▶ Data shown
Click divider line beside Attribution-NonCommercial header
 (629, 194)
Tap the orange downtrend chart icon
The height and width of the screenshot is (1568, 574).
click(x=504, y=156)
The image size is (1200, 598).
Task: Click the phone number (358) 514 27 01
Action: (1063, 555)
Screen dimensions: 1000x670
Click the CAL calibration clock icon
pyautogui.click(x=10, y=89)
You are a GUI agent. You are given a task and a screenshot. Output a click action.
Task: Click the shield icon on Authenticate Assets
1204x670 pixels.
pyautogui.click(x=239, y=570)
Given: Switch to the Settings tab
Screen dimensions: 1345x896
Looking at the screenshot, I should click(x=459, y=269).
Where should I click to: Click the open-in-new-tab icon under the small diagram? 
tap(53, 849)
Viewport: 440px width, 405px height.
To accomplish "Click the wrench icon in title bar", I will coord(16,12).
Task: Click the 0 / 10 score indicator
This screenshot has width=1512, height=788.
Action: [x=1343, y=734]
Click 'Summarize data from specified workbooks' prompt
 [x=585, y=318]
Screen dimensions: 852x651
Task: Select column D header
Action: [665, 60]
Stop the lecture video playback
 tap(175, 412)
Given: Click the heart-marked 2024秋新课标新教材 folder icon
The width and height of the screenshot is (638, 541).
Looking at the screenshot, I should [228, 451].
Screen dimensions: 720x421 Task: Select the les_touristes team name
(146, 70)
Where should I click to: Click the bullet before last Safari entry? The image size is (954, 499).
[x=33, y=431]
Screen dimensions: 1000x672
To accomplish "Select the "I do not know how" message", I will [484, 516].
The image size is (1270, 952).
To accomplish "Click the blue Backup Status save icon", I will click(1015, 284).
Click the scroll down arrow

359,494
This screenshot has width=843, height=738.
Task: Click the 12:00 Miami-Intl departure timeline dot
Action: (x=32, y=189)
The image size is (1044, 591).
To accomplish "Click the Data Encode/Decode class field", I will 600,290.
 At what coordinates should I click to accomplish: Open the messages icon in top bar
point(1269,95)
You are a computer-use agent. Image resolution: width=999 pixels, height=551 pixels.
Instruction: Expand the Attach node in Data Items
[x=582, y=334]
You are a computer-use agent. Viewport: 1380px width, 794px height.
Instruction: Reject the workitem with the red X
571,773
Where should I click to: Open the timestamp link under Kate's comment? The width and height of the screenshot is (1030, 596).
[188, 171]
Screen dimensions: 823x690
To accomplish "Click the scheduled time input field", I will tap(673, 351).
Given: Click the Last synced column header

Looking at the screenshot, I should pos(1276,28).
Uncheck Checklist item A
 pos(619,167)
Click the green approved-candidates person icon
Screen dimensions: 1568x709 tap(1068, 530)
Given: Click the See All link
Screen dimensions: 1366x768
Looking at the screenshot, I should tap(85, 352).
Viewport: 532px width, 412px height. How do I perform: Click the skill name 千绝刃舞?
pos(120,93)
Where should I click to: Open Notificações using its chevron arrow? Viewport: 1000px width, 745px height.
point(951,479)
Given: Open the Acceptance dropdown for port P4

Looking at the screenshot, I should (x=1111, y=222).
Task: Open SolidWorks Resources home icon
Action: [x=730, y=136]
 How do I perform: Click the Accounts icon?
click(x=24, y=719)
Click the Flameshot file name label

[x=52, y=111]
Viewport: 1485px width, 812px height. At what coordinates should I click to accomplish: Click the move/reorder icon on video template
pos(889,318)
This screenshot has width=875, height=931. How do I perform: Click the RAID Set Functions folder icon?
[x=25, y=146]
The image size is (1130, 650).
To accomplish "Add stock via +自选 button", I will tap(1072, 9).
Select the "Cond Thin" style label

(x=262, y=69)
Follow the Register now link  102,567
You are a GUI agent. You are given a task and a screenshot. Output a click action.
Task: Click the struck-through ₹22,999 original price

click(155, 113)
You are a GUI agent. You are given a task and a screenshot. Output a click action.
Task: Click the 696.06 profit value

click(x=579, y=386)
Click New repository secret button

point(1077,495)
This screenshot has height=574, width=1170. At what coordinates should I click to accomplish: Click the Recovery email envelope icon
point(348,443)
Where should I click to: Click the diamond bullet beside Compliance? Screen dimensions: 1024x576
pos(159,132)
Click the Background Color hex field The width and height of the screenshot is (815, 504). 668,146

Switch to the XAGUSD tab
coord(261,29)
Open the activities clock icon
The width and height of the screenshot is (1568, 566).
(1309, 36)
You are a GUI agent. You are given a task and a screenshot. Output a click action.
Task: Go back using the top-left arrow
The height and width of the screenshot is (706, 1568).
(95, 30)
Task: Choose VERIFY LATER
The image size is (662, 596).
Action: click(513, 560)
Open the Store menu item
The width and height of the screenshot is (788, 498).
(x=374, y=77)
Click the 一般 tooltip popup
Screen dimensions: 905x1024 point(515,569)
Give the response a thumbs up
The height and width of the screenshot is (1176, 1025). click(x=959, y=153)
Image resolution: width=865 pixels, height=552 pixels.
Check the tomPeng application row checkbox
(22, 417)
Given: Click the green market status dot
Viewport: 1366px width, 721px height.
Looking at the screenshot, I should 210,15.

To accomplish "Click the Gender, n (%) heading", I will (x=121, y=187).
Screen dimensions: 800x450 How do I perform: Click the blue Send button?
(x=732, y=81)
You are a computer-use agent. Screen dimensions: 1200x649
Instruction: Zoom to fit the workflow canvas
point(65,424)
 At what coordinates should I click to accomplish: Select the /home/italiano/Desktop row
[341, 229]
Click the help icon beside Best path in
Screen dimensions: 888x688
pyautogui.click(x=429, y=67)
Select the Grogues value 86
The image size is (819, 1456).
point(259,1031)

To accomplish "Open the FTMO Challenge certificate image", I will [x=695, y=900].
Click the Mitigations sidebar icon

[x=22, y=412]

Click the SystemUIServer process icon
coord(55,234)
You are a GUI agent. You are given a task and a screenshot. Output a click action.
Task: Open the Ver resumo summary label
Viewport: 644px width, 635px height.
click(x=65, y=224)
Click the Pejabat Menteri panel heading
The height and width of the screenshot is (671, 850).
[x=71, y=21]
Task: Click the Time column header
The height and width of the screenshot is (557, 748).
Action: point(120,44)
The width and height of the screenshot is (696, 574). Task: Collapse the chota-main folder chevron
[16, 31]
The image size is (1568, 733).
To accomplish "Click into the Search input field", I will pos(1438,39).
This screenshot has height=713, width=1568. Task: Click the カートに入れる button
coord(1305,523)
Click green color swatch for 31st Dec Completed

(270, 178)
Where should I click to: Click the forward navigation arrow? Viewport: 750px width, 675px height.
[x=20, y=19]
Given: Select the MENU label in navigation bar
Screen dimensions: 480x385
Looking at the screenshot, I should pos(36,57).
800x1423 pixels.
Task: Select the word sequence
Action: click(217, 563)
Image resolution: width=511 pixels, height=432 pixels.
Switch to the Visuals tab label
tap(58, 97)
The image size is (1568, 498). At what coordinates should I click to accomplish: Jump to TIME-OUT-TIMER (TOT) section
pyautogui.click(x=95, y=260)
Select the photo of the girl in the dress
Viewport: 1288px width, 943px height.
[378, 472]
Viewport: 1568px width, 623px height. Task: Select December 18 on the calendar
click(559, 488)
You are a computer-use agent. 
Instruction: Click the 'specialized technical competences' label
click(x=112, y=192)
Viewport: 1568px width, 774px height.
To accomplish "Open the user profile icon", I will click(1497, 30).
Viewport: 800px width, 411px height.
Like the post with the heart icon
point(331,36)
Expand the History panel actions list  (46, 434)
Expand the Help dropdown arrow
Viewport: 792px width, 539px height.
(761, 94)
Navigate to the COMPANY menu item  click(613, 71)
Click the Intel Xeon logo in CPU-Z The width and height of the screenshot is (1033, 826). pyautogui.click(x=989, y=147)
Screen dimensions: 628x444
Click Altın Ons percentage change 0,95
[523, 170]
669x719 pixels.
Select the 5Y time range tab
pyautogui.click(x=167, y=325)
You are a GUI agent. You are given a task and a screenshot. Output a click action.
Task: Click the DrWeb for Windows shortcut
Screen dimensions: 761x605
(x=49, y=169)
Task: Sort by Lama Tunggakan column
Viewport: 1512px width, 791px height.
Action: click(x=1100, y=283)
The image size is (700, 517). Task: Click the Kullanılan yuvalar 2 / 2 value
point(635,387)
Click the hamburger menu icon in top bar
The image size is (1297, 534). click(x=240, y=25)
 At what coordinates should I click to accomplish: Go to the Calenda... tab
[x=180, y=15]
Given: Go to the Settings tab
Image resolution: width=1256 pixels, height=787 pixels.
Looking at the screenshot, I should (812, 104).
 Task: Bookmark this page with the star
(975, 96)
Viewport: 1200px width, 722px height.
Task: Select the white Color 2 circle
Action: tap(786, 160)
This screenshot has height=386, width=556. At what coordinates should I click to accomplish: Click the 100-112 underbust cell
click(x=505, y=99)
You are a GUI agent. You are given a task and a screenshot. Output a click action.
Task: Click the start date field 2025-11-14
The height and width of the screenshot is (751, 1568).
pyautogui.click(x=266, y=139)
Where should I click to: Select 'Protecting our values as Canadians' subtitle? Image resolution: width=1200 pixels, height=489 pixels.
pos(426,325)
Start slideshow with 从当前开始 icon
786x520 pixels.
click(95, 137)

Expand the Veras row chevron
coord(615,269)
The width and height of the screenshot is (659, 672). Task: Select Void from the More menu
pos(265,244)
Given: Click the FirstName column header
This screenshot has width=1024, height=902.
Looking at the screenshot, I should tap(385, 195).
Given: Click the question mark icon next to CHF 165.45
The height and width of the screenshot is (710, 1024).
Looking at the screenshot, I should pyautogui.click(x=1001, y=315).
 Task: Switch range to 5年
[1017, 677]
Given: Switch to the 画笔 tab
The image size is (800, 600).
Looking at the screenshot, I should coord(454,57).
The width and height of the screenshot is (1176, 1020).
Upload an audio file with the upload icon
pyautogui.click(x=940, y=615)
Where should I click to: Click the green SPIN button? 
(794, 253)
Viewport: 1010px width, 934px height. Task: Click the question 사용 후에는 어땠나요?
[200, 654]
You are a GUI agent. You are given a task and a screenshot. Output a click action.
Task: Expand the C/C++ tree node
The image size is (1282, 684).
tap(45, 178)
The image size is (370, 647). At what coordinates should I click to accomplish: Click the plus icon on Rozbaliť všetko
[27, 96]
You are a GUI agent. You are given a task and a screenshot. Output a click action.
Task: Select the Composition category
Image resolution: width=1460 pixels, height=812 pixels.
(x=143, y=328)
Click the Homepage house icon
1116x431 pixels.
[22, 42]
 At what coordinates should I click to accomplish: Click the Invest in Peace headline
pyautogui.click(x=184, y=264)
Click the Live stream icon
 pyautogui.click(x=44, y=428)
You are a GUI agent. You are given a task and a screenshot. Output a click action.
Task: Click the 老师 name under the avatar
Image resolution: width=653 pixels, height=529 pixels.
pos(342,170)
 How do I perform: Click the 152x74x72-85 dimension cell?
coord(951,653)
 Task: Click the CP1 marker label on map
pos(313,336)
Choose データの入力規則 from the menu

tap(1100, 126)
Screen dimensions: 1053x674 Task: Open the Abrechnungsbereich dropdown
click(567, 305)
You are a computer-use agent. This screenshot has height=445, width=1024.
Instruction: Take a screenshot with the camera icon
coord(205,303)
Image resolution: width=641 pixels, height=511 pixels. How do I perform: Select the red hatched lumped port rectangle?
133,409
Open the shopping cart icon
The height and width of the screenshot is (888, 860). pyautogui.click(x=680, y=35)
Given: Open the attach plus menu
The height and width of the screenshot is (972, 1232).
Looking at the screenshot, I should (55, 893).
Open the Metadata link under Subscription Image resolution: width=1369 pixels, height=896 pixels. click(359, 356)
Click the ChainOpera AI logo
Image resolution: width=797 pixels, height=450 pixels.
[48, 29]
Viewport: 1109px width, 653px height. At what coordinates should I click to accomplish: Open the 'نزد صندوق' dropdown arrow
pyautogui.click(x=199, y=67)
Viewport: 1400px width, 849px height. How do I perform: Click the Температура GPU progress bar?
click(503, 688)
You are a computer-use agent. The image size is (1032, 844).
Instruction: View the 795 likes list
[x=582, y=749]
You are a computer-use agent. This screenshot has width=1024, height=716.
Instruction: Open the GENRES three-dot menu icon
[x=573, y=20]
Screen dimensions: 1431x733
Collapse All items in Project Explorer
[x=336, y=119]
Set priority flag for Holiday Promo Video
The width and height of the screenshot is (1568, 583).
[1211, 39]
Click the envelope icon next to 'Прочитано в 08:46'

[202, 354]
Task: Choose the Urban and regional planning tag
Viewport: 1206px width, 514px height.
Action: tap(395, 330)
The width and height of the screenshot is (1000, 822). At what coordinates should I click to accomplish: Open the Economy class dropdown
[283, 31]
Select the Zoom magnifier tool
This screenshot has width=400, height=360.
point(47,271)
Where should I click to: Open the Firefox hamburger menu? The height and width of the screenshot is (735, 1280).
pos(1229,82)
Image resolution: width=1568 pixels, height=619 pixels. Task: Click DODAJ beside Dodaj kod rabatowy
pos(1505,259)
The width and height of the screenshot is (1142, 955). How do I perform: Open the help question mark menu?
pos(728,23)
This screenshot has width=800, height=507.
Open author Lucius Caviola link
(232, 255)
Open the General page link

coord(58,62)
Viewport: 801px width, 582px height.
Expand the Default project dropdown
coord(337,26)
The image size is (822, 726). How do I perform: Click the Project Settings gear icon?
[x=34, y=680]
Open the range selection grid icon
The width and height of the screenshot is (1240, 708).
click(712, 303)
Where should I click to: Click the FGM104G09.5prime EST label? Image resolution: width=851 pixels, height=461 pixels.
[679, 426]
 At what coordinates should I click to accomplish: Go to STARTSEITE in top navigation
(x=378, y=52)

▶ Task statement
Please give back, exactly as it stands above, the stretch from the line with "The width and height of the screenshot is (659, 672)." through the line with "Given: Switch to the 画笔 tab", and no line outside it.

▶ Result
The width and height of the screenshot is (659, 672). Task: Select Void from the More menu
pos(265,244)
Given: Click the FirstName column header
This screenshot has width=1024, height=902.
Looking at the screenshot, I should tap(385, 195).
Given: Click the question mark icon next to CHF 165.45
The height and width of the screenshot is (710, 1024).
Looking at the screenshot, I should pyautogui.click(x=1001, y=315).
 Task: Switch range to 5年
[1017, 677]
Given: Switch to the 画笔 tab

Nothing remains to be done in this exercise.